Scientists have learned over the pandemic that the coronavirus does not just cause respiratory symptoms.

One of its other features is to increase the tendency of blood to clot. In fact, this is often the cause of death. 

“Roughly, 20 per cent – 50 per cent of hospitalized patients with Covid-19 infection have abnormal coagulation tests,” Mr Morteza Bagheri wrote. 

But he said the type of blood clotting this patient had was very rare. When it does occur, it’s usually in somebody who has a blood clotting disorder.

It could become life threatening if the blood clot breaks off and travels to the lung, causing pulmonary embolism.

“Searching the literature showed no previously published similar case of deep dorsal penile vein thrombosis following COVID-19 infection and our patient is the first reported case,” Mr Morteza Bagheri said.

Thrombosis in another vein, the superficial dorsal penile vein, has been reported previously in men with Covid.

And a bunch of other complications in the male genitalia have been reported by doctors over the course of the pandemic.

A 69-year-old man in Ohio, US, suffered a three-hour erection – a condition called priapism – due to blood clotting problems in his penis.

Medics reported in The American Journal of American Medicine that they believed Covid had caused clots to form in his penis, trapping blood in the erection chambers. 

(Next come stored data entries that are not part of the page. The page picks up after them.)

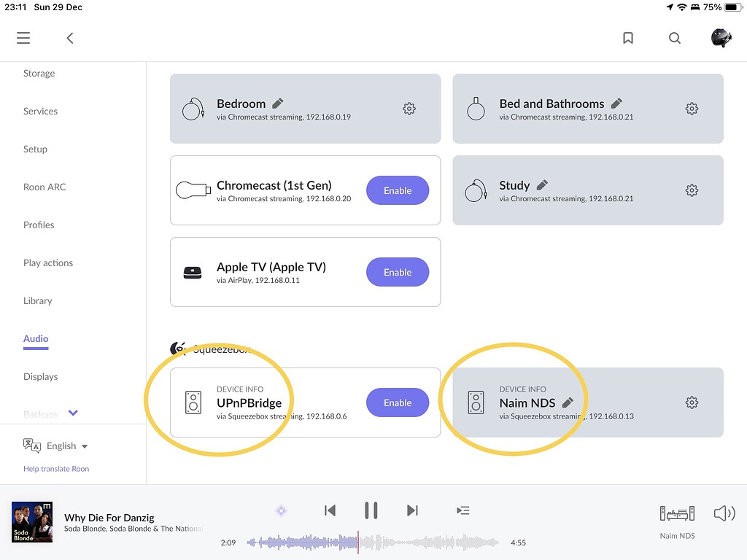This screenshot has width=747, height=560.
Task: Open the hamburger navigation menu
Action: (x=23, y=37)
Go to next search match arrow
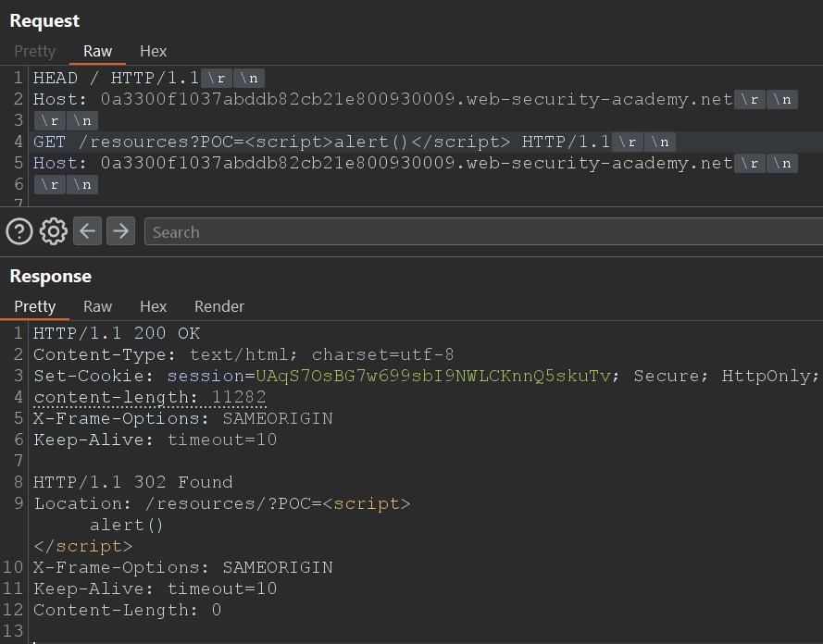 click(x=120, y=231)
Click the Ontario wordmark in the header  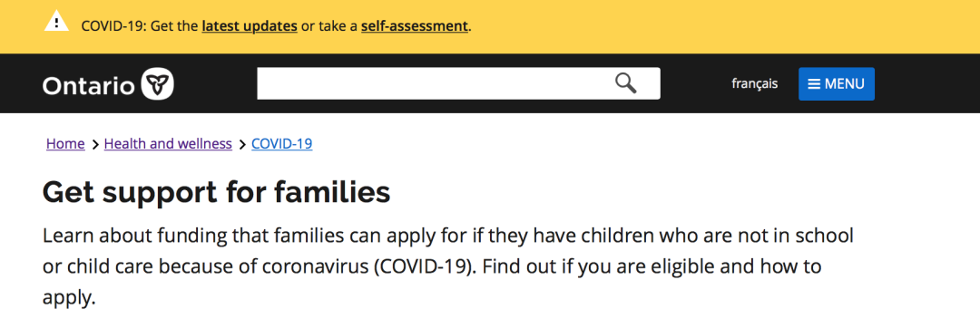point(89,85)
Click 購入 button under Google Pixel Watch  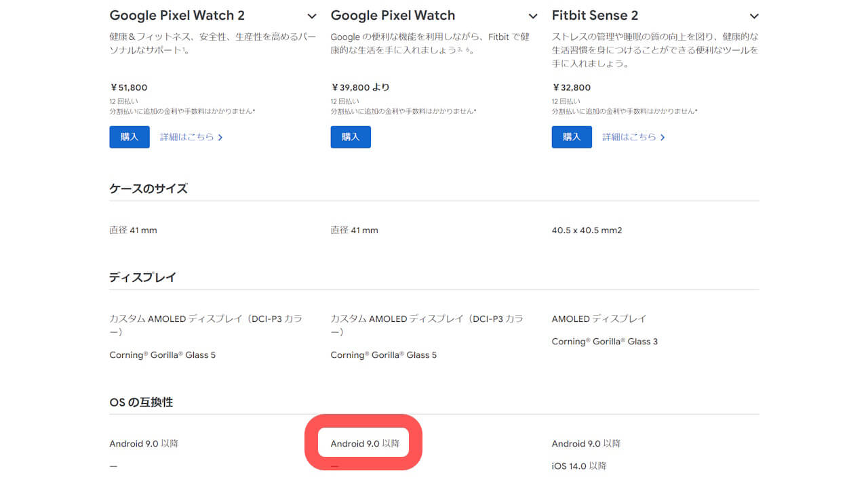350,136
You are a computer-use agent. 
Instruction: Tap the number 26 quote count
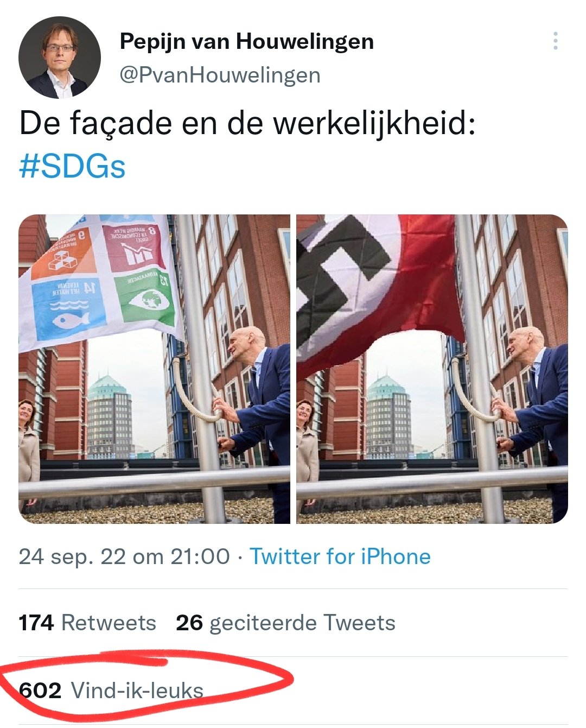189,623
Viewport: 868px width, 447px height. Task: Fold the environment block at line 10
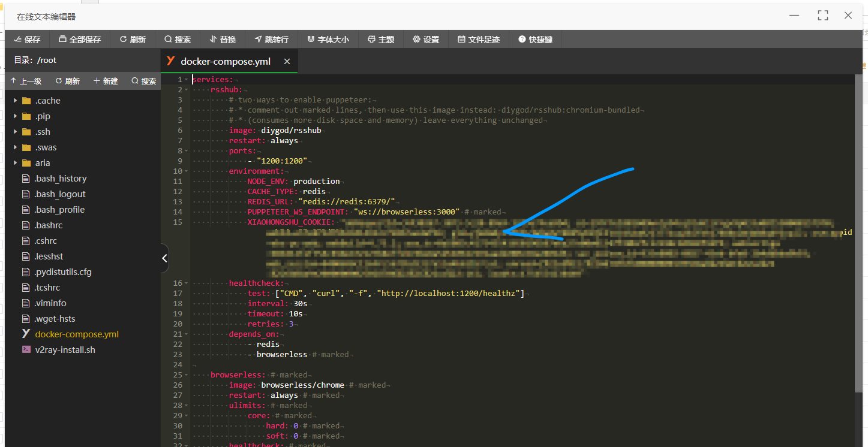(x=187, y=171)
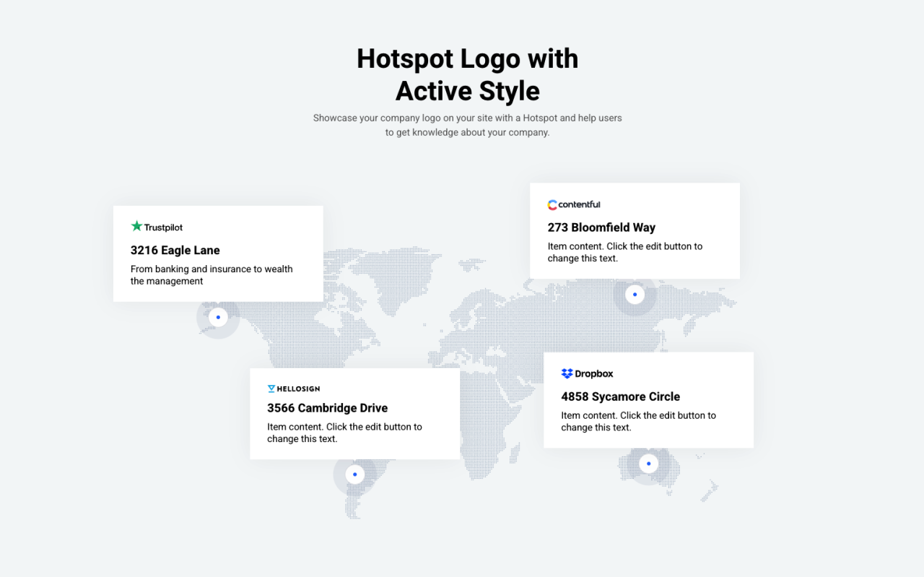This screenshot has width=924, height=577.
Task: Click the Showcase your company logo subtitle
Action: (467, 125)
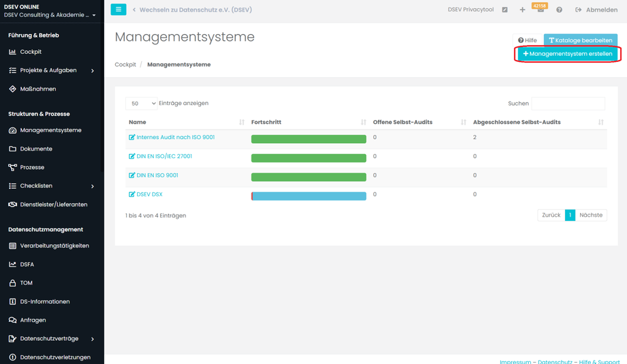This screenshot has height=364, width=627.
Task: Click the Cockpit chart icon in sidebar
Action: pyautogui.click(x=12, y=52)
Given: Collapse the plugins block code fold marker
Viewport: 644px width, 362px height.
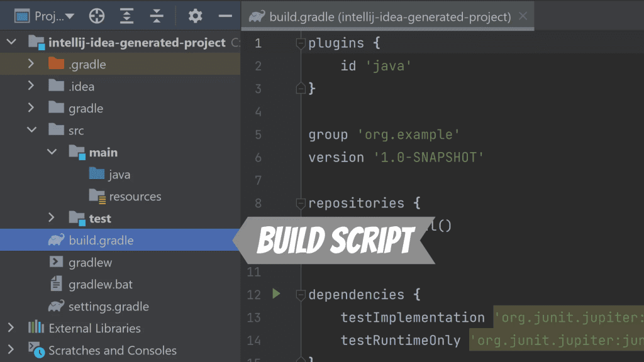Looking at the screenshot, I should 300,43.
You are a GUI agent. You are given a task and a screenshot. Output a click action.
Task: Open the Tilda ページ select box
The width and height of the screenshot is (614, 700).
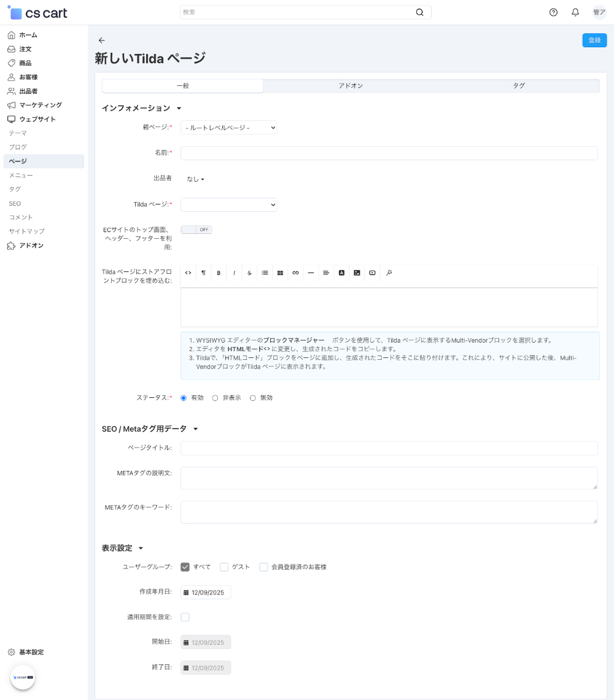228,204
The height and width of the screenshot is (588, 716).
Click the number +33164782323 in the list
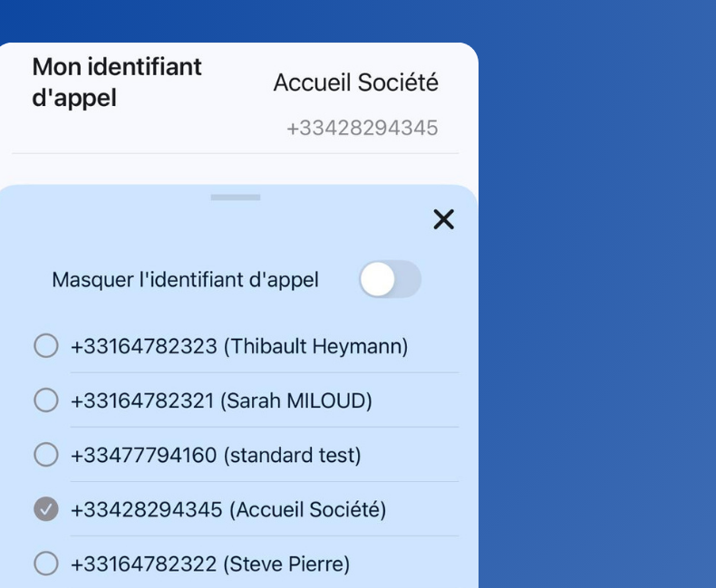(x=144, y=346)
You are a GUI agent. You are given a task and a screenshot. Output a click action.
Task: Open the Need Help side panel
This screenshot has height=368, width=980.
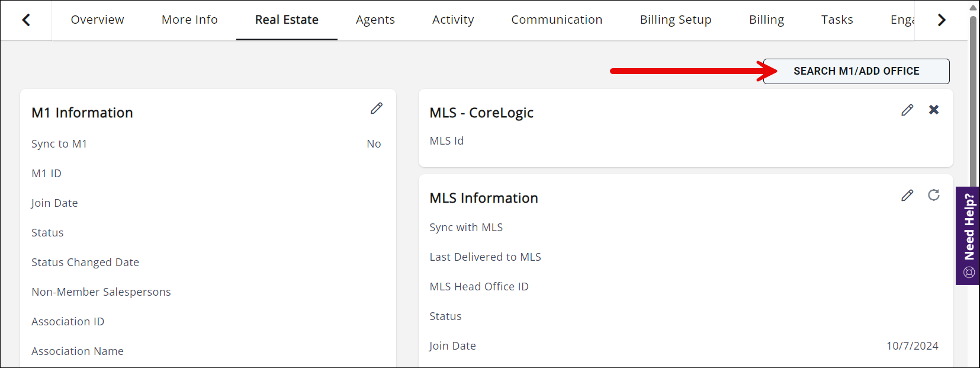tap(968, 235)
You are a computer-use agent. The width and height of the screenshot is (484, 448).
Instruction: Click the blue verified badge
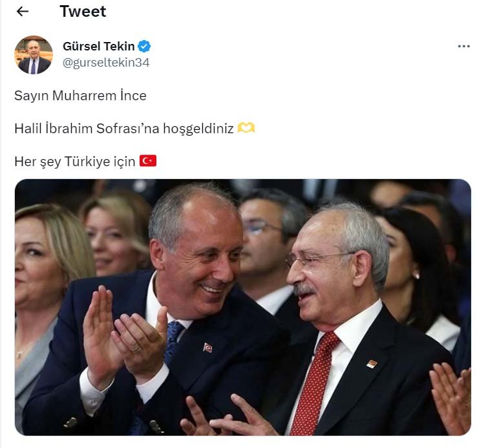pos(144,47)
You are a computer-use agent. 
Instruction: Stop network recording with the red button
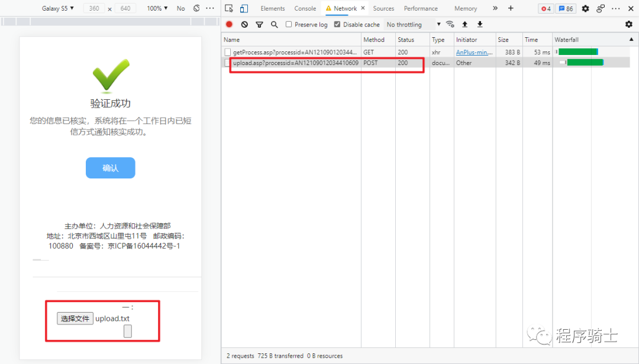[229, 24]
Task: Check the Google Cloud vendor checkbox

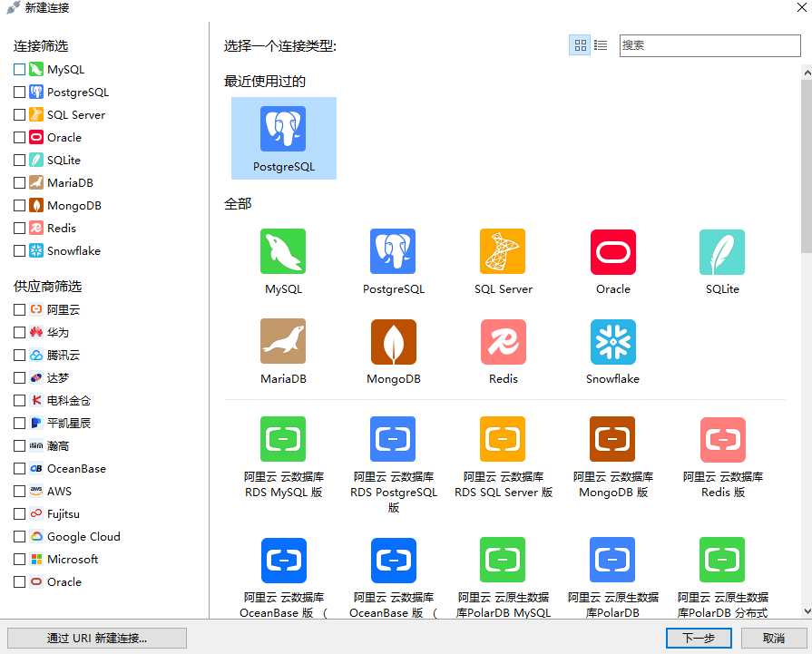Action: click(x=20, y=536)
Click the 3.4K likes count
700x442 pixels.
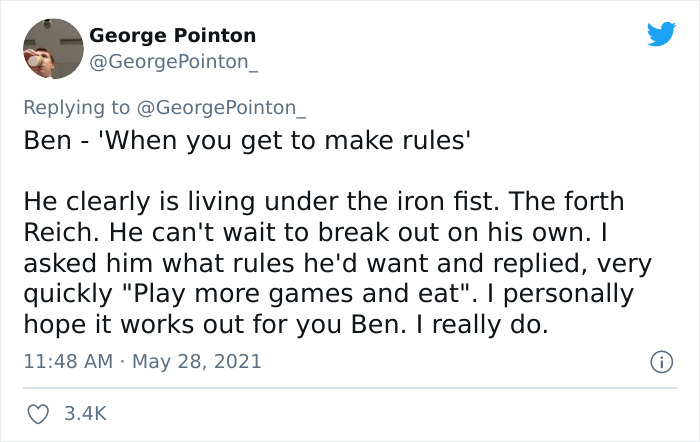pyautogui.click(x=85, y=411)
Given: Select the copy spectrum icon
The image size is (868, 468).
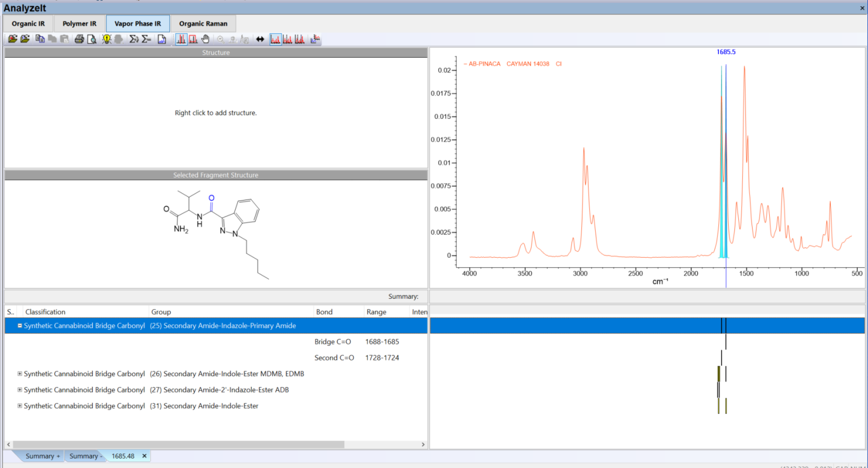Looking at the screenshot, I should point(40,39).
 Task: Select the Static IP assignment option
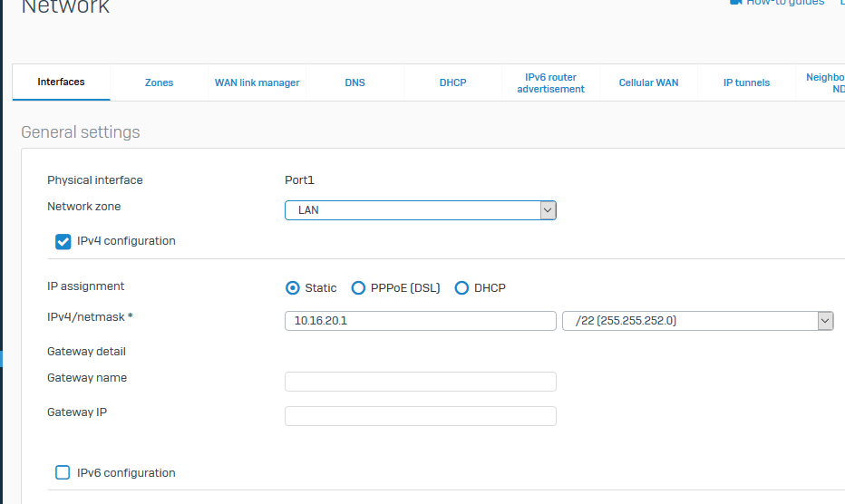[293, 288]
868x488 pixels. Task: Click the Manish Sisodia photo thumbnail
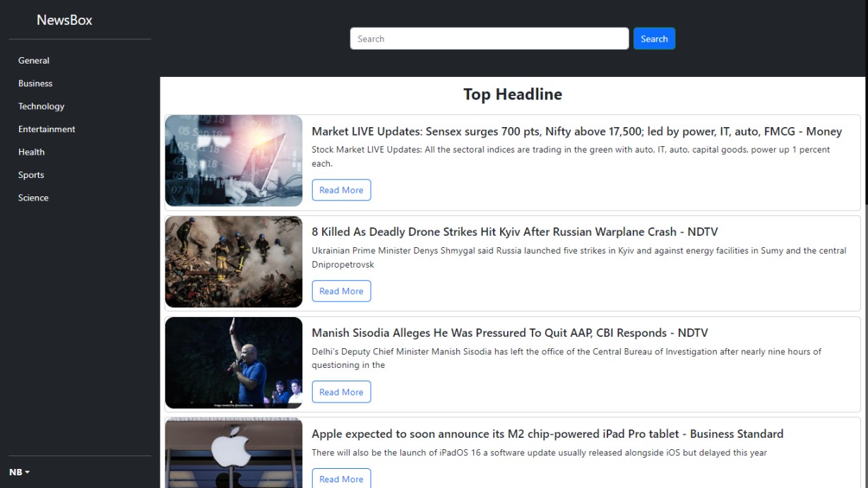coord(234,363)
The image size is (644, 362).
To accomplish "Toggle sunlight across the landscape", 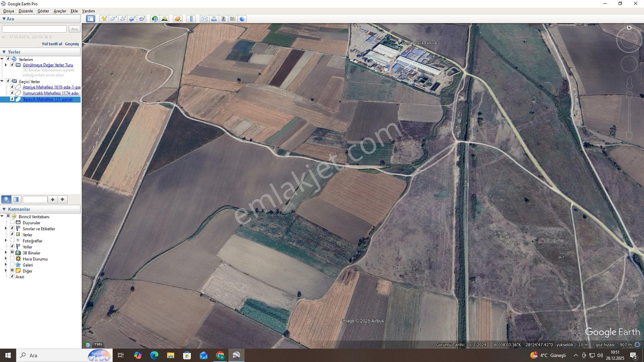I will tap(164, 19).
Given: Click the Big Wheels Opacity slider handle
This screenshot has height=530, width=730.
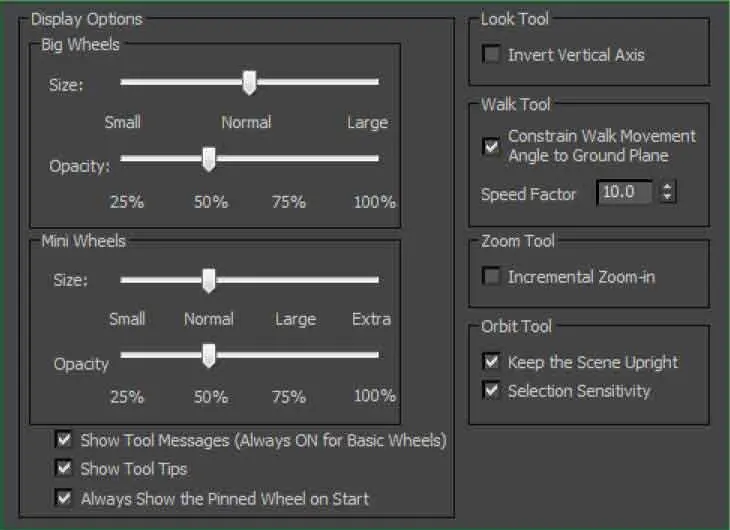Looking at the screenshot, I should (x=209, y=159).
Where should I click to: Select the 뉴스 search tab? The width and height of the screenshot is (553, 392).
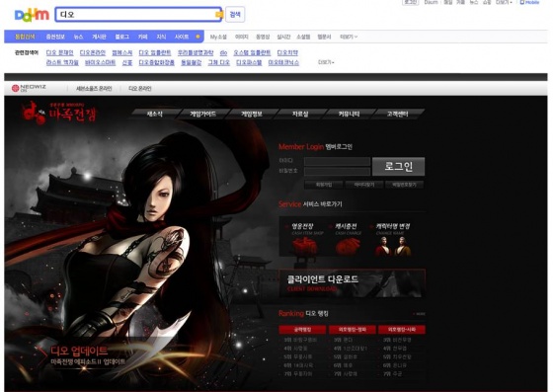point(78,37)
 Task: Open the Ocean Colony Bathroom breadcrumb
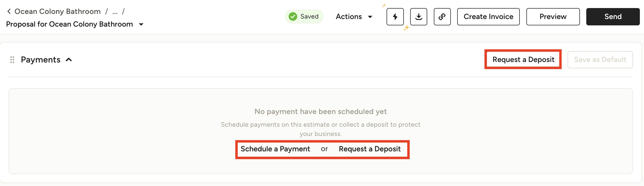point(58,11)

Doctors had to drain blood from the penis using a needle because ice packs did not work to bring the stiffness down.

He unfortunately died of Covid due to his lungs failing. 

Another man in his 60s, in France, had to go through the same procedure after Covid left him with a four-hour erection.

In this case, the doctors concluded that the man's priapism had been triggered by Covid. He survived and hadn’t suffered priapism since discharge.

Meanwhile, experts have found evidence that Covid may damage the blood vessels of the penis, making it harder to get an erection.

One man in his 30s revealed he had struggled to get hard after infection and, as a result, his penis had shrunk.